One of the most intriguing stories of 2009 has been that of Simon Mann, the British mercenary most famous for getting caught trying to organise a coup in Equatorial Guinea, who was pardoned in November.
I didn’t go to school where kids had nicknames like Smelly and Scratcher (still less know anyone who would still use such names aged 57) and Boys Own tales of daring do, do little for me. But it was interesting to learn what a player Mark Thatcher, son of Maggie, still is even without the UK’s overseas aid budget behind him. (It’s worth noting that Scratcher is not his schoolboy nickname, that was Thickie Mork.)
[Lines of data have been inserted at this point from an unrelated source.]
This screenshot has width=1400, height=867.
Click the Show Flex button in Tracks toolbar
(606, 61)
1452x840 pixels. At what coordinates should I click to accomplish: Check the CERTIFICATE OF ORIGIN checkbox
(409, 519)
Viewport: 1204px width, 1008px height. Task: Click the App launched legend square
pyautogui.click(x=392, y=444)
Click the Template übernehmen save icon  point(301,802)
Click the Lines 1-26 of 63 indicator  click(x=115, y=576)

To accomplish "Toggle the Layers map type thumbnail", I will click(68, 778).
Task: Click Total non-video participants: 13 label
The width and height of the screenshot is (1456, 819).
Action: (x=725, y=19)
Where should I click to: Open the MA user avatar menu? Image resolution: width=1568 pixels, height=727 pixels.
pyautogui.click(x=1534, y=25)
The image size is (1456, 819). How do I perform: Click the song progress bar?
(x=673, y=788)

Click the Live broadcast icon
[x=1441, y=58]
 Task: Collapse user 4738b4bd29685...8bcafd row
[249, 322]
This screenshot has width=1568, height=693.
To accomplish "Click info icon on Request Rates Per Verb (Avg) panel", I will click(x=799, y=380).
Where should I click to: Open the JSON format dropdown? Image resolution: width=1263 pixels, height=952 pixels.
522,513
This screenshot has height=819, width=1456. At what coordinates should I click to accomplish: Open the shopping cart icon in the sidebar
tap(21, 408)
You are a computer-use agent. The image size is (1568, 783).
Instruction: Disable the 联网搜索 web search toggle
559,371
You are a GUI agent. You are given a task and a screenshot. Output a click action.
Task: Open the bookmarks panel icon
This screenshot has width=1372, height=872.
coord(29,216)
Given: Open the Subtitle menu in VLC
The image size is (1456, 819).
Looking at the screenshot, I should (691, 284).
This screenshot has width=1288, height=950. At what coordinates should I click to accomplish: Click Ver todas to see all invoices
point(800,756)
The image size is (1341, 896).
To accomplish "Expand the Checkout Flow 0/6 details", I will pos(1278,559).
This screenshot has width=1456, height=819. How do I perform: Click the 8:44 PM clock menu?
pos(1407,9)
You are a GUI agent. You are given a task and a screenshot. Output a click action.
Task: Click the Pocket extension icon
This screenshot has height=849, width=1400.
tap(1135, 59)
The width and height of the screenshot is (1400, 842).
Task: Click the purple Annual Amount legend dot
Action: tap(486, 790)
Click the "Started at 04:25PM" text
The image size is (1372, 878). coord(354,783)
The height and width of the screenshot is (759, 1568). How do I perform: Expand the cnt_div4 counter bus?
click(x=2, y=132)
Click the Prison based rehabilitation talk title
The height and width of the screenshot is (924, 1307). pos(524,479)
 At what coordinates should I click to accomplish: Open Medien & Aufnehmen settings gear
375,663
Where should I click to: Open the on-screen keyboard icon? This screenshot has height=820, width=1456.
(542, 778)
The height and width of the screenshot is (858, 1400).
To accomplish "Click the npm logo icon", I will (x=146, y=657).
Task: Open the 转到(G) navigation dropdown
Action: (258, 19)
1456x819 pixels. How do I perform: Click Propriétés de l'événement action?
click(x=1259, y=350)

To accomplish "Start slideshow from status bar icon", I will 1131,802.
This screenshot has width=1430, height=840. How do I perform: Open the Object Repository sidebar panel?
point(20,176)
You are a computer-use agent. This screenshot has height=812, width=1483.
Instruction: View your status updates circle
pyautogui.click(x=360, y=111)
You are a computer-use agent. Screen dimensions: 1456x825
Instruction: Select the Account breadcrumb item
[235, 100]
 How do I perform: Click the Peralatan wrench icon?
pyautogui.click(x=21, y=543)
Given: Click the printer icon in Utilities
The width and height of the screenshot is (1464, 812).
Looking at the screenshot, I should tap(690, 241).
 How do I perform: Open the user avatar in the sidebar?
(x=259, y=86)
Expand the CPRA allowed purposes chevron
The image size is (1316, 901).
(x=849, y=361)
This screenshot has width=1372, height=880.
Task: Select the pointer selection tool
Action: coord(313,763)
Poor Mark Thatcher may not enter the USA because he has been convicted of a terrorism related offence as a result of the part he played in this attempted coup. That’s a bit of bummer for him as his ex-wife is shacked up with the kids and a millionaire god botherer in Texas.
That punishment is not enough for embittered Simon Mann, who aching to have Mark Thatcher prosecuted in the UK. So I watched BBC4’s Simon Mann’s African Coup with great interest.
It would be a gross exaggeration to say that my sympathies changed over the course of the programme, but it seemed to me that Simon Mann was not such a great mercenary. A great many people knew of the coup plot; the plotters had informed various countries’ intelligence services themselves. Mann reckons the authorities were incompetent because they waited until the eleventh-hour to step in, but I reckon capturing the team red-handed may well have been a good move, as that must have made it easier to convict. Simon Mann and Co weren’t really a serious threat to anyone after all.
But what really stands out is that Simon Mann didn’t get it when Mark Thatcher and his friend Smelly told him that if it went wrong he was on his own. Mann reckons you don’t ‘leave a man on the mountainside,’ but in endeavours like this, you probably do. When Smelly and Scratcher said, ‘we’ll deny everything,’ they were being upfront and honest.
Simon Mann should gave taken his punishment like a man, instead he squealed.